**EXERCISE TEXT:**

⁂

Building reliable mobile applications

This post was originally published on Shopify’s Engineering Blog. I’m re-posting it here for posterity.

Merchants worldwide rely on Shopify’s Point Of Sale (POS) app to operate their brick and mortar stores. Unlike many mobile apps, the POS app is mission-critical. Any downtime leads to long lineups, unhappy customers, and lost sales. The POS app must be exceptionally reliable, and any outages resolved quickly.

Reliability engineering is a well-solved problem on the server-side. Back-end teams are able to push changes to production several times a day. So, when there’s an outage, they can deploy fixes right away.

This isn’t possible in the case of mobile apps as app developers don’t own distribution. Any update to an app has to be submitted to Apple or Google for review. It’s available to users for download only when they approve it. A review can take anywhere between a few hours to several days. Additionally, merchants may not install the update for weeks or even months.

It’s important to reduce the likelihood of bugs as much as possible and resolve issues in production as quickly as possible. In the following sections, we will detail the work we’ve done in both these areas over the last few years.

Testing

We rely heavily on automation testing at Shopify. Every feature in the POS app has unit, integration, functional, and UI snapshot tests. Developers on the team write these simultaneously as they are adding new functionality to the code-base. Changes aren’t merged unless they include automated tests that cover them. These tests run for each push to the repo in our Continuous Integration environment. You can learn more about our testing strategy here.

Besides automation testing, we also perform manual testing at various stages of development. Features like pairing a Bluetooth card reader or printing a receipt are difficult to test using automation. While we use mocks and stubs to test parts of such features, we manually test the full functionality.

Sometimes tests that can be automated, inadvertently end up in the manual test suite. This causes us to spend time testing something manually when computers can do that for us. To avoid this, we audit the manual test suite every few months to weed out all such test cases.

Code Reviews

Changes made to the code-base aren’t merged until reviewed by other engineers on the team. These reviews allow us to spot and fix issues early in the life-cycle. This process works only if the reviewers are knowledgeable about that particular part of the code-base. As the team grew, finding the right people to do reviews became difficult.

⁂

**DATA UNDER STUDY:**

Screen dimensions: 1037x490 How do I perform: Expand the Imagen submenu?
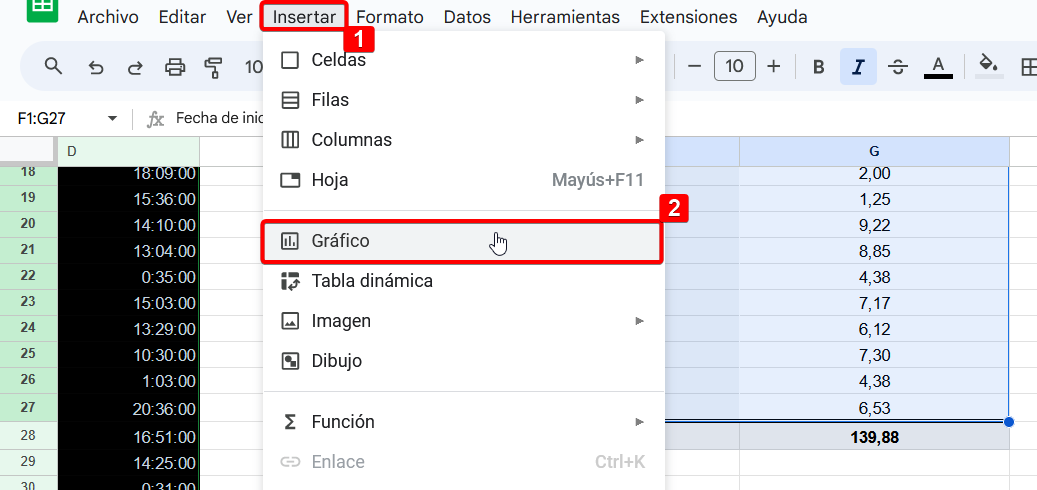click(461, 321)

⁂

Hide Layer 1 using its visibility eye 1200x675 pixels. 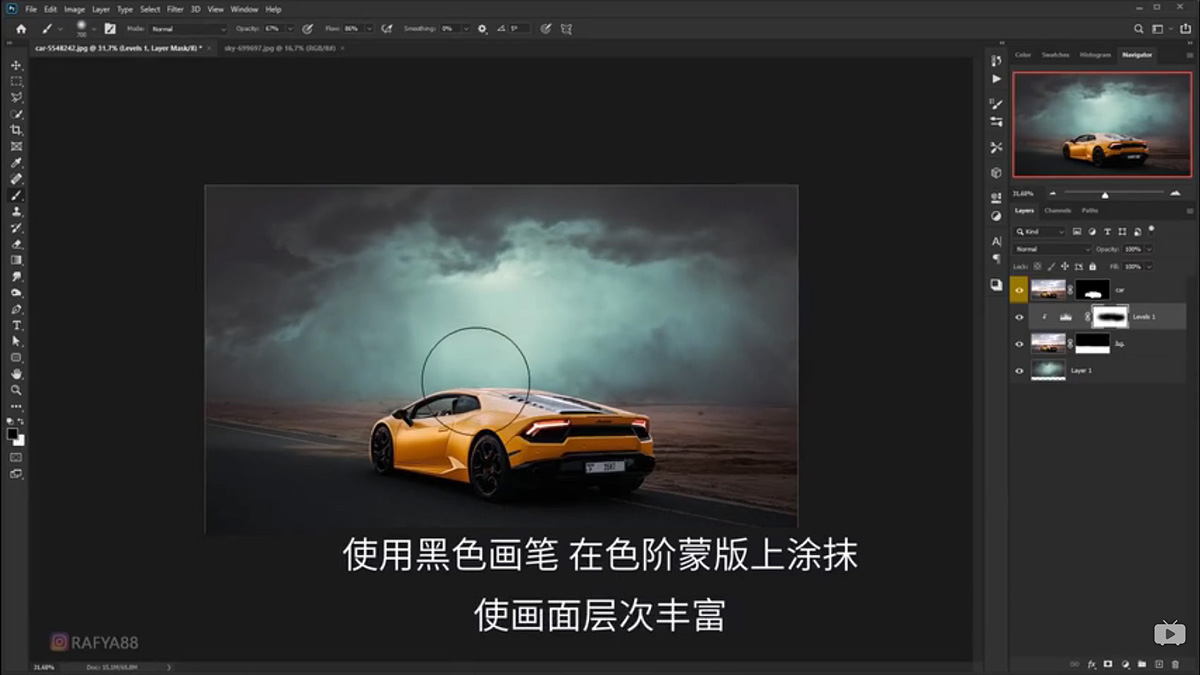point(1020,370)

⁂

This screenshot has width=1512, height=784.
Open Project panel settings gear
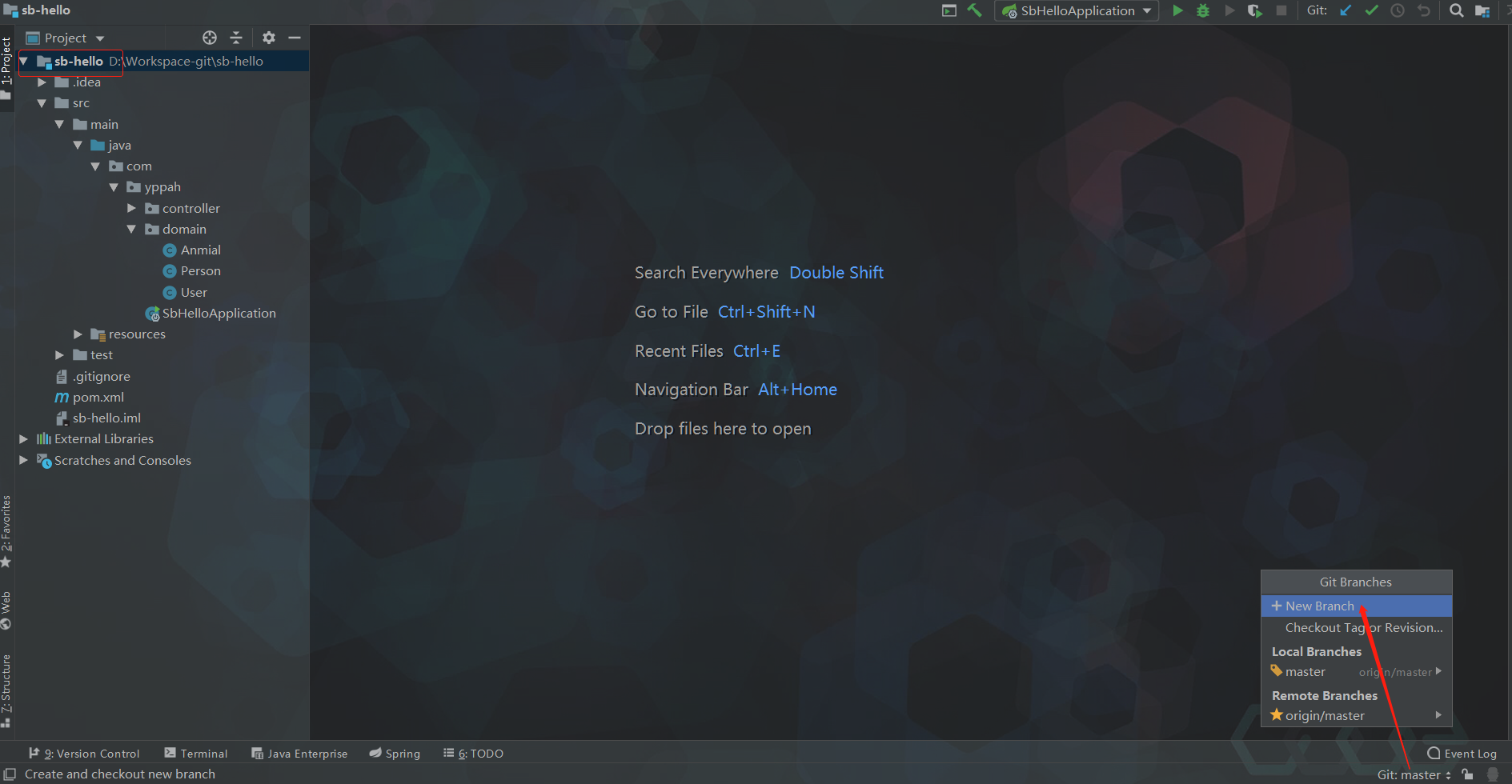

⁂

**ACTIVITIES:**
A: According to the post on reliable mobile apps, how long can an app store review take?
B: Please retype the post on reliable mobile apps, everything from "We rely heavily" down to "the full functionality.".
C: Summarize the post on reliable mobile apps in two sentences.

**TASK RESULTS:**
A: Anywhere between a few hours to several days.

B:
We rely heavily on automation testing at Shopify. Every feature in the POS app has unit, integration, functional, and UI snapshot tests. Developers on the team write these simultaneously as they are adding new functionality to the code-base. Changes aren’t merged unless they include automated tests that cover them. These tests run for each push to the repo in our Continuous Integration environment. You can learn more about our testing strategy here.

Besides automation testing, we also perform manual testing at various stages of development. Features like pairing a Bluetooth card reader or printing a receipt are difficult to test using automation. While we use mocks and stubs to test parts of such features, we manually test the full functionality.

C: Shopify's POS app is mission-critical for merchants' brick and mortar stores, but unlike server-side fixes, mobile app updates must pass review by Apple or Google and may not be installed for weeks or months. To reduce bugs, the team writes automated tests for every feature, manually tests hard-to-automate functions such as pairing a Bluetooth card reader, and merges changes only after other engineers review them.